Michael A. Miles (1940–2013) was an American marketer and businessman from Washington, D.C., who was chief executive of Kentucky Fried Chicken, Kraft Foods, and Philip Morris Companies, and director of Time Warner, Sears Holdings Corporation, Dell Inc., AMR Corporation, and Citadel Broadcasting Corporation. From 1961 to 1971 he was an advertising executive at Leo Burnett Co. He was also a trustee of Northwestern University. He died on November 10, 2013, from complications of a brain tumor.

==Education==
Miles attended Woodrow Wilson high school in Washington, D.C., and Northwestern University, where he was president of the Phi Kappa Psi fraternity.

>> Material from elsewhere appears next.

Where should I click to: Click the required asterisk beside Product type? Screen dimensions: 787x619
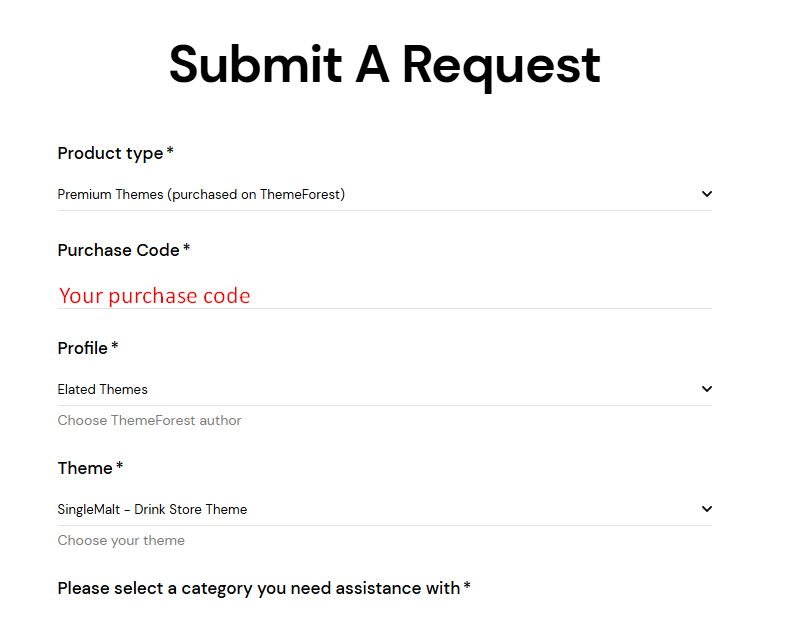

He graduated in 1961, with a degree in advertising and journalism from the Medill School of Journalism.

==Business career==
Miles began his career at Leo Burnett & Co. in 1961 as a Media analyst, and progressed to the position of VP Account Supervisor. In 1972, he was hired by Kentucky Fried Chicken as VP of Marketing, then held various roles at Heublein before being appointed President of the Kentucky Fried Chicken in 1977. Through a re-evaluation of corporate strategy and a new marketing campaign declaring "We Do Chicken Right", Miles sparked a turnaround of the struggling KFC, repairing the company's relationship with founder Colonel Harland Sanders and restoring trust with franchisees. He is in large part responsible for the company's large market share today.

In 1983, Mr. Miles was hired away from KFC by Dart & Kraft Co., where he became president and chief executive in 1985. He helped to orchestrate the $13 billion merger of Philip Morris and Kraft in 1988, at the time one of the largest merger deals in history. He became chairman and CEO of the two companies in 1991, and was notably the first non-smoking chief executive of a major tobacco company. At Kraft, Miles became well known for his mentorship of up-and-coming managers, and established a development program called the "Leadership Corridor," featured in the Harvard Business Review, which fostered current executives of companies including Gillette, CVS, and Sears Roebuck, among multiple others. In 1993, his decision as CEO of Philip Morris to cut the price of Marlboro cigarettes by 20% resulted in the so-called Marlboro Friday stock plunge, as consumers feared the decline of big name brands.

===Boards of directors===
Following his executive career, Miles was a director on the board of numerous Fortune 500 companies, including Dell, Time Warner, Sears, Morgan Stanley, and American Airlines. As a director, he was known for his pragmatic, no-nonsense business approach and his decisive nature.

==Personal life==
Miles met his wife, Pamela, while they were both undergraduates at Northwestern University. They enjoyed 52 years of marriage, and have two sons, Michael and Christopher.